The result of Braun’s manoeuvres is that Poland’s main right-wing outfit, Law and Justice, has lost around 10 percentage points since the 2025 presidential election and now lags well behind the ruling centre-left Civic Coalition. Before Braun’s party launched itself onto the Polish political scene, Law and Justice could hope to see as much as 33 per cent of the electorate supporting them. That number is down to 23 per cent in the most recent poll. Civic Coalition’s numbers? 32 per cent, 32 per cent now.

In Poland, which uses a proportional voting system for the Sejm, the more important of the two Polish parliamentary chambers, politicians on the fringes can get away with nabbing a few percentages of the electorate in an attempt to join and influence a larger coalition — though, in the case of Braun, his politics are so extreme that it is unlikely Law and Justice, let alone the Civic Coalition, would entertain him as a coalition partner. However, in Britain, with a first-past-the-post voting system, an analogous scenario would be a disaster for the right.

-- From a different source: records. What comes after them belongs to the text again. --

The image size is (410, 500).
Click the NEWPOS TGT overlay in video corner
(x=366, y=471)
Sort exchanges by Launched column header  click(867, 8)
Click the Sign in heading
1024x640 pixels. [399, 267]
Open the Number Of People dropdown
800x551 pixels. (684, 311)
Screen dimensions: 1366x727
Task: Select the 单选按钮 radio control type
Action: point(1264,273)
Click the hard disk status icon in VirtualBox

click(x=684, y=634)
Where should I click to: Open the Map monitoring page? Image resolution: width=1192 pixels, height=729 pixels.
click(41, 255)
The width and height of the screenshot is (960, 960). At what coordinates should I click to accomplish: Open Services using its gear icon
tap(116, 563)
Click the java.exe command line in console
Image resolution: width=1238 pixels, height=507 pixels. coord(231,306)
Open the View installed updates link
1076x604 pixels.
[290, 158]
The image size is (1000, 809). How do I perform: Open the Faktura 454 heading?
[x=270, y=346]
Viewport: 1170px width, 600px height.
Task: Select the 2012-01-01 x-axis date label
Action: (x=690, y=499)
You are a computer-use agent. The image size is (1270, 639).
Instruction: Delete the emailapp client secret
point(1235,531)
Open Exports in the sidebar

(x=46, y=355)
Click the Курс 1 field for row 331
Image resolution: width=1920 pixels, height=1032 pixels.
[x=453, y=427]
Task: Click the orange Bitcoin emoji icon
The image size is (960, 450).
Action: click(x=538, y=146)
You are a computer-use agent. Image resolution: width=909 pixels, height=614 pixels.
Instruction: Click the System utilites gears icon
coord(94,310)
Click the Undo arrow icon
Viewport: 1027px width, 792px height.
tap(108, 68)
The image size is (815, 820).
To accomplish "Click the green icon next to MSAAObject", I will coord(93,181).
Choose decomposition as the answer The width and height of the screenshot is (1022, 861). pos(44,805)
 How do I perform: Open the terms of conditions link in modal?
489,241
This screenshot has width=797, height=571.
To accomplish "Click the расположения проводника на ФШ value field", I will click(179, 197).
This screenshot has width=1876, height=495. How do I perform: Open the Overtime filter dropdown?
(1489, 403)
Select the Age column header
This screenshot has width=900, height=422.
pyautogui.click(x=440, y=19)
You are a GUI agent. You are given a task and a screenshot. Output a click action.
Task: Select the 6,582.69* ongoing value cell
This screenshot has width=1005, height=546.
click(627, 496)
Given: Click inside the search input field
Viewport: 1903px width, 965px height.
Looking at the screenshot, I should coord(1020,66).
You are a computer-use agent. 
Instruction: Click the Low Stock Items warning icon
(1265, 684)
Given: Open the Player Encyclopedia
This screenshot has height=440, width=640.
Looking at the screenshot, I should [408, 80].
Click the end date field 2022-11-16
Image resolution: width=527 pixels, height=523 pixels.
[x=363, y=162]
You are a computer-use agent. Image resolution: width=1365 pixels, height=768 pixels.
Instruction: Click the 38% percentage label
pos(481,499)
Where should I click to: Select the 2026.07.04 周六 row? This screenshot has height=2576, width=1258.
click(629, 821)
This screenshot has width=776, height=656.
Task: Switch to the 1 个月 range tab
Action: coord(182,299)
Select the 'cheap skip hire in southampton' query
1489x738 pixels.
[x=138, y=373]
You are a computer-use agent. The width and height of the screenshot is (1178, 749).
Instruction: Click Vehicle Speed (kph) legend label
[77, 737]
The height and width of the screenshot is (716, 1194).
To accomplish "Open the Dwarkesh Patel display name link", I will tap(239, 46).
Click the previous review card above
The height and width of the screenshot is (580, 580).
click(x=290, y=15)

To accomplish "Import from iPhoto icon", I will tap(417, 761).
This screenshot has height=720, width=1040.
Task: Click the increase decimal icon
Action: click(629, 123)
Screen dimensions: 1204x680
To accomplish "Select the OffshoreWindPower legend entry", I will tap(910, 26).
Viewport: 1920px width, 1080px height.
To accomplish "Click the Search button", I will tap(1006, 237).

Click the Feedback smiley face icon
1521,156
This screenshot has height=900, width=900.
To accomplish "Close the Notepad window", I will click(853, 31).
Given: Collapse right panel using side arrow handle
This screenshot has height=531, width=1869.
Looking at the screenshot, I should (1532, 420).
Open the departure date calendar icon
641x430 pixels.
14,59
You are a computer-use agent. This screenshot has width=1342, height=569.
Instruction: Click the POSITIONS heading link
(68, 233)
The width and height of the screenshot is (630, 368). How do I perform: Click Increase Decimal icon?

The 2024 election was already the most marginal in British history, with four parties winning a significant proportion of the vote. The next election will likely be even more marginal now that the Greens can command respectable levels of support. With such tight margins, dividing the right-wing vote three-way would produce close to no right-wing MPs. Lowe’s ambition is mass deportations, but the result might instead be another five years of Labour or, even more worryingly, Zack Polanski as Prime Minister — whose ideas on immigration are too left-wing even for the Blairite Rt Hon Jack Straw.

Unlike Braun, Lowe seems to be a serious politician. His political brand is not built around outrage and being edgy. People find him edgy and outrageous, but this is a byproduct of the fact that Lowe has firm beliefs about controversial topics. Lowe should therefore act like a serious politician. In 2019, Lowe’s nemesis, Farage, was able to do the politically right thing and stand down in Tory-held seats in a bid to boost the pro-Brexit vote. His Brexit Party did not win a single seat, but it maintained a platform from which Reform UK emerged. Unless Lowe follows Farage’s example, the British right risks decimation. Whether he chooses to might show whether he is indeed a serious politician.